Kesenian adalah salah satu unsur bagi pembentukan kepribadian seseorang. Unsur-unsur lainnya adalah ilmu pengetahuan, agama, dan ideologi. Tinjauan dari sudut non-masinal ini mengandaikan bahwa ilmu pengetahuan akan menumbuhkan sikap rasional dalam diri seseorang, agama akan membawakan keteguhan keyakinan akan kebenaran, dan ideologi akan membawakan solidaritas murni dengan sesama umat manusia. Dalam hal ini, kesenian berfungsi sebagai wahana penumbuhan kepekaan sikap dan keluhuran budi seseorang, di samping cita rasa yang tinggi yang sering disebut sebagai apresiasi seni. Fungsi keempat unsur tersebut dalam pembentukan kepribadian seseorang haruslah bertali satu sama lain, dalam keseimbangan yang baik. Keyakinan akan kebenaran (yang dibawakan oleh agama) haruslah dikendalikan oleh kahalusan perasaan, kesetiakawanan yang tinggi terhadap orang lain dan sikap hidup yang rasional, agar tidak menjadi fanatisme buta yang justru bertentangan dengan pembawaan dasar sama itu sendiri. Keyakinan ideologis yang tidak dikendalikan oleh sikap hidup rasional, keyakinan akan kebenaran mutlak di luar ciri manusia (yang dibawakan agama) dan kepekaan rasa kepada hal-hal yang rumit, justru akan menciptakan manusia-manusia otoriter yang hanya mau tahu ‘kebenaran’ ideologi yang dianutnya belaka. Rasionalitas yang berderajat tinggi tetapi tanpa kendali agama dan ideologi, hanya akan berfungsi manipulatif bagi kepentingan sejumlah kecil orang saja, apalagi tanpa pengendalian serba peka dari kesenian. Sedangkan kesenian tanpa pengendalian agama, ideologi dan ilmu pengetahuan hanyalah melahirkan kreativitas a-sosial belaka, yang hanya menghasilkan manusia yang bersisi satu alias manusia tidak utuh.
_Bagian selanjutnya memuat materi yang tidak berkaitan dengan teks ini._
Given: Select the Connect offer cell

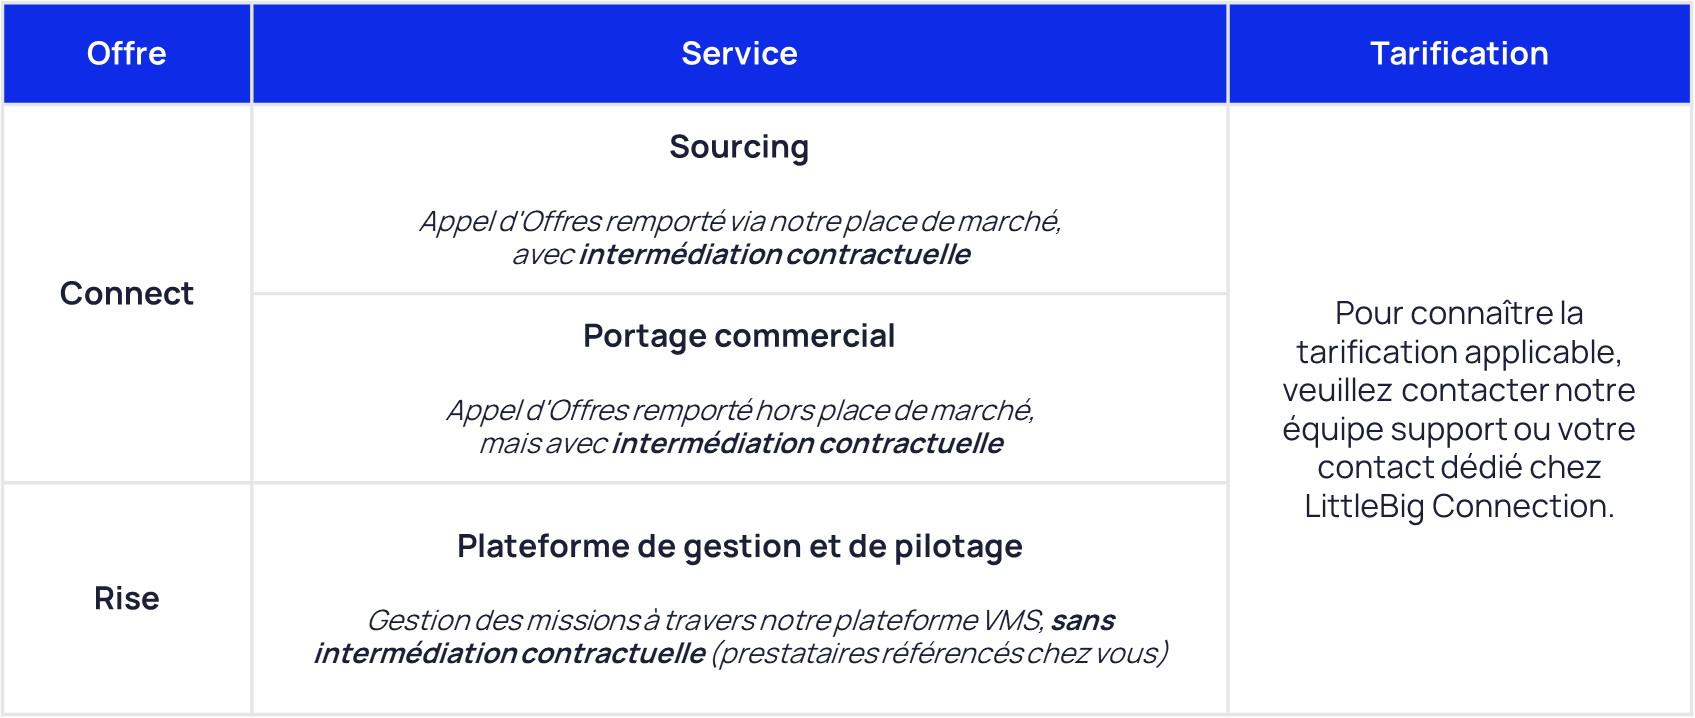Looking at the screenshot, I should point(127,293).
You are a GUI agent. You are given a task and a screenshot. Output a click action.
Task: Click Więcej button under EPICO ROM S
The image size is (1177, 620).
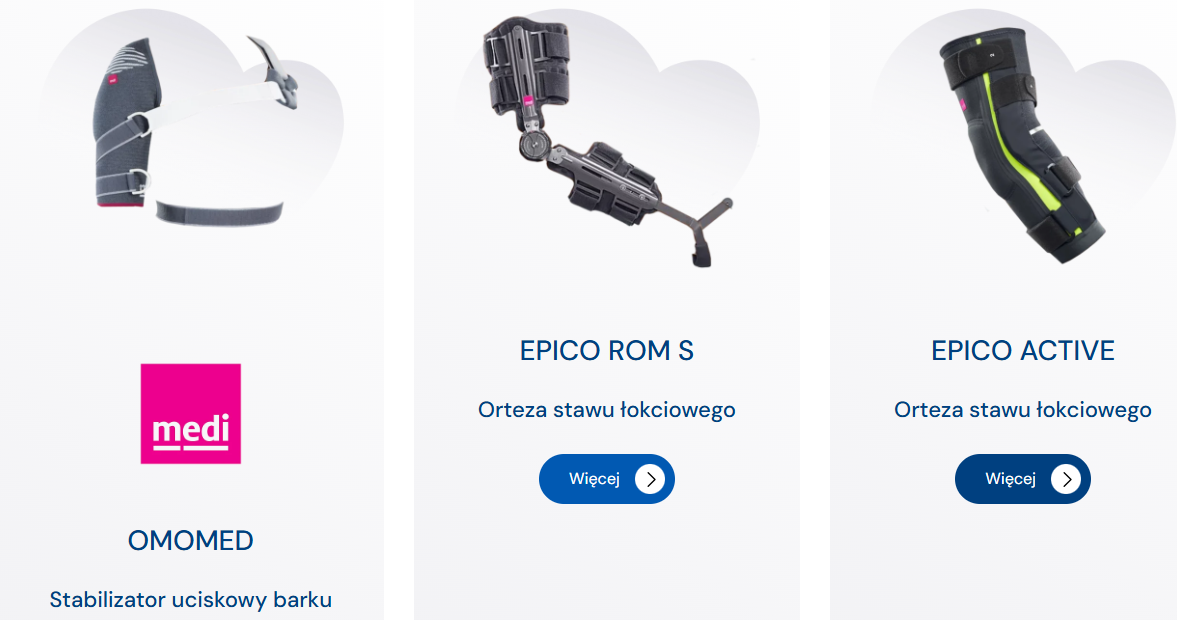607,479
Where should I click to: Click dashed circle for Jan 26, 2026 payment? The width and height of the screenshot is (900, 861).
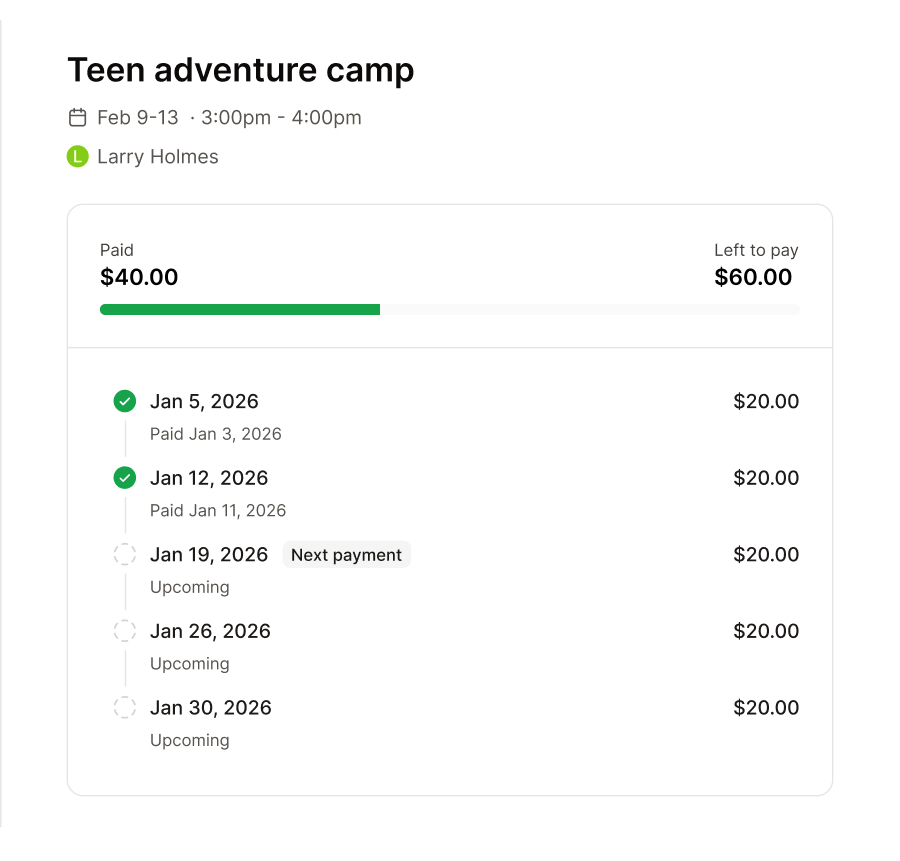pos(125,631)
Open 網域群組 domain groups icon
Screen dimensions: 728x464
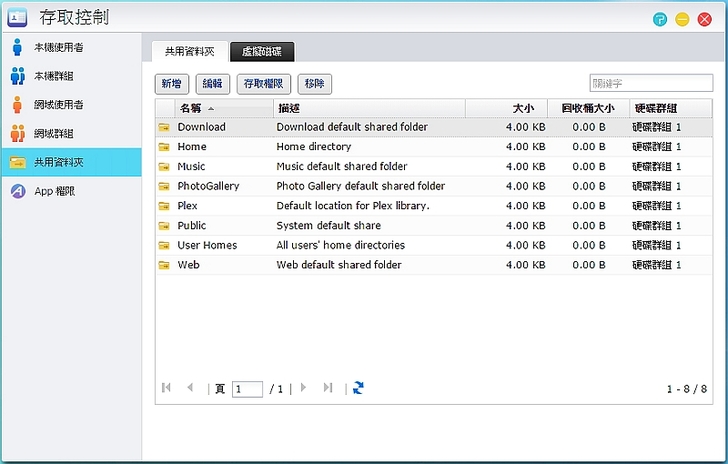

Nyatalah dari uraian di atas bahwa kesenian memiliki fungsi sangat besar dalam pembentukan manusia yang utuh kepribadiannya. Namun, ia tidak hanya berfungsi sendirian saja, melainkan harus bersama-sama dengan unsur-unsur pembentuk kepribadian yang lainnya. Fungsi formatif kesenian itu baru akan optimal, kalau ia diletakkan dalam keseimbangan yang dinamis dengan agama, rasionalitas sikap hidup dan keyakinan ideologis. Dengan kata lain, kesenian tidak berfungsi sesisi belaka, melainkan berperan komplementer dengan unsur-unsur lainnya itu. Perbedaan derajat tekanan masing-masinglah yang akan menentukan keunikan manusia utuh itu (sehingga menghasilkan ilmuwan, ideolog, agamawan atau seniman), namun dalam diri tiap jenis manusia utuh itu kesenian memiliki fungsi yang cukup kadarnya. Dengan kata lain, tanpa kesenian, tidak akan ada manusia utuh. Terpulang kepada kita semualah untuk mengoperasionalkan fungsi kesenian itu.